📖 In This Issue
Featured Snippets: (News & Resources)
Cover Story: Creating Content For LLMs: To Chunk, Or Not To Chunk?
Operator of Interest: Jenny Halasz
Learn This: How LLMs Actually Generate Text
📰 Featured Snippets (News & Resources)
Microsoft is likely to abandon OpenAI as financial fears grow. They will likely develop their own AI models which should have massive impact on Bing and the rest of their AI dependent suit.
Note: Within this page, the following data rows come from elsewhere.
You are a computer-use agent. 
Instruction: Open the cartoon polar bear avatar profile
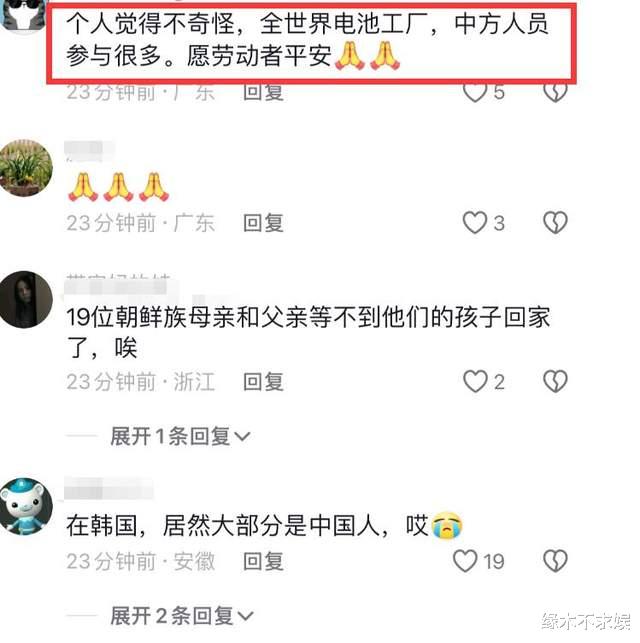[25, 507]
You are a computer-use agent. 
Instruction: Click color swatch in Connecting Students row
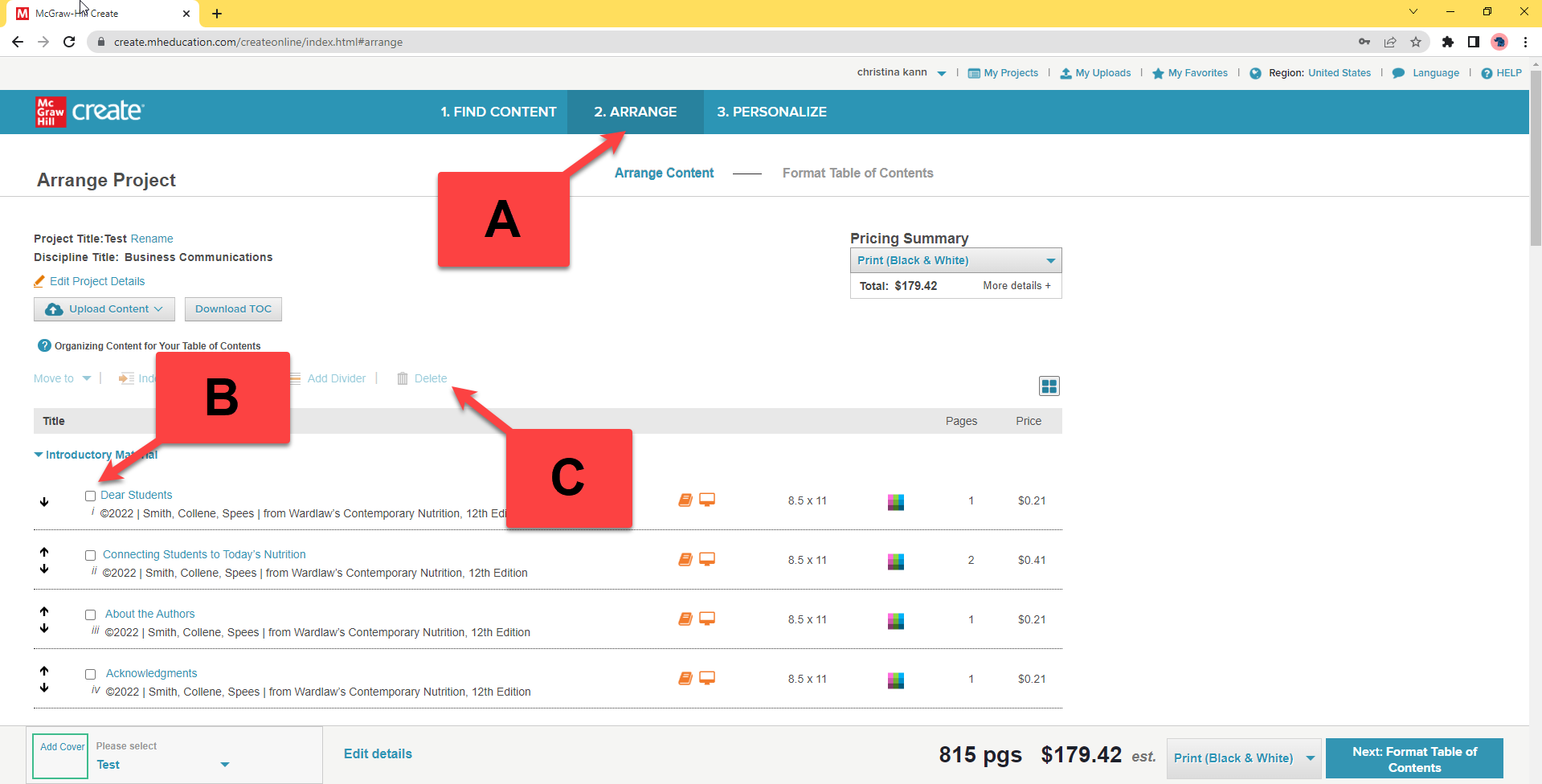coord(895,561)

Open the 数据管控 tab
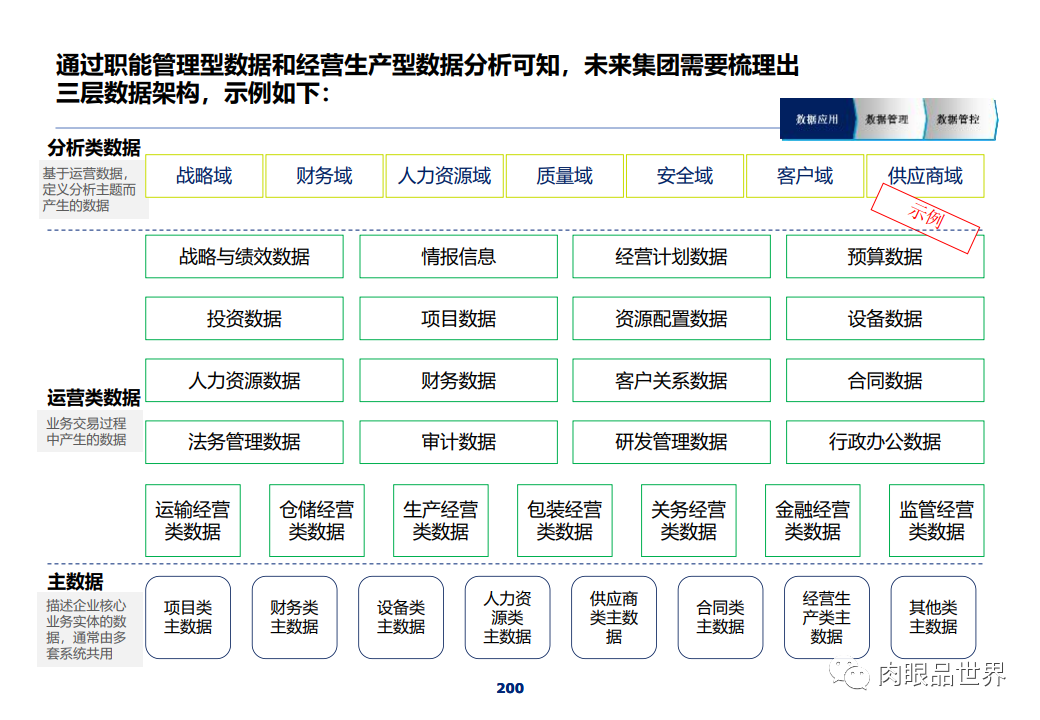[x=957, y=119]
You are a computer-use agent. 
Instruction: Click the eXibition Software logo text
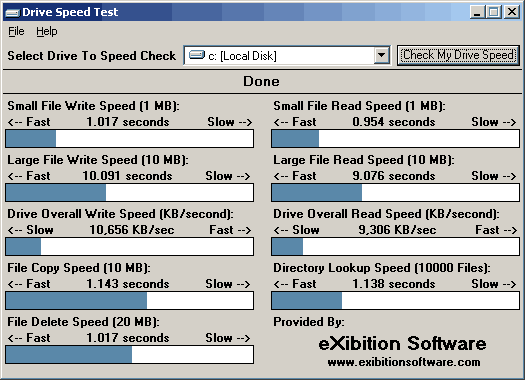[402, 344]
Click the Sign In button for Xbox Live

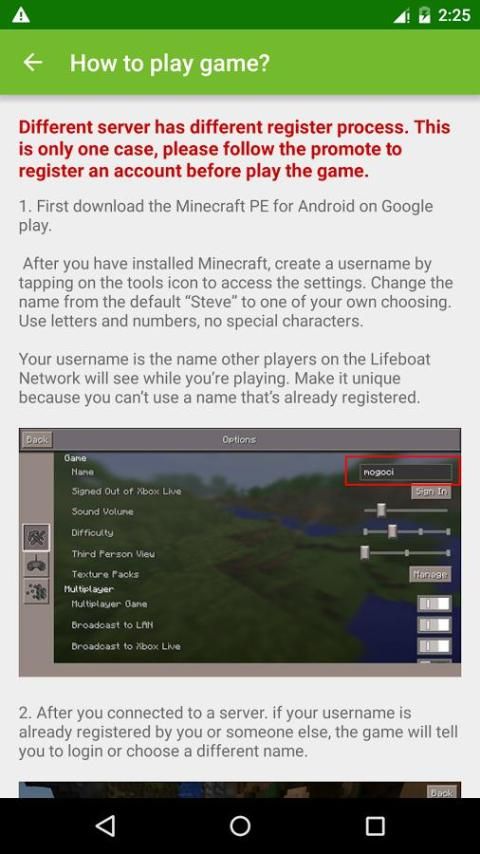click(431, 491)
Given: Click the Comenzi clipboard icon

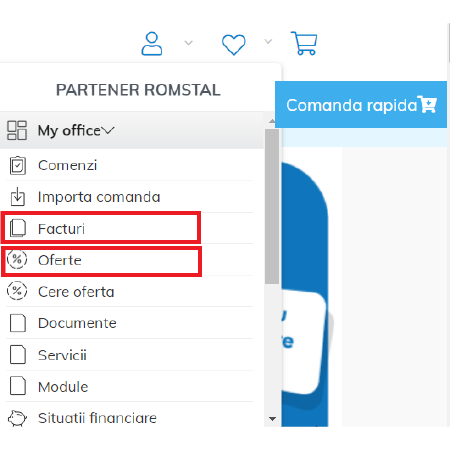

Profound provides a detailed report of the types of social media content often cited by ChatGPT. Perfect for learning more about building brand citations and visibility in LLMs.
Creating Content For LLMs: To Chunk, Or Not To Chunk?
If you’ve been in SEO long enough, you’ve seen this movie.
A new system shows up. A new “optimization” trend forms around it. Then Google (or someone adjacent) says: please stop doing that. And half the industry hears “it doesn’t work,” while the other half hears “it works so well they’re begging us not to.”
That’s basically where chunking sits right now.
Googler, Danny Sullivan, has explicitly pushed back on the idea of turning content into “bite-sized chunks” as a tactic for LLM-driven surfaces.
And to be fair, he’s warning against a real failure mode: teams creating two versions of content (one for humans, one for machines), then eating the operational cost when the system shifts.
But there’s a second reality that doesn’t go away just because we wish it would:
AI search systems increasingly select, extract, and recombine passages, not pages. That means the unit of “being understood” is often smaller than the webpage you publish.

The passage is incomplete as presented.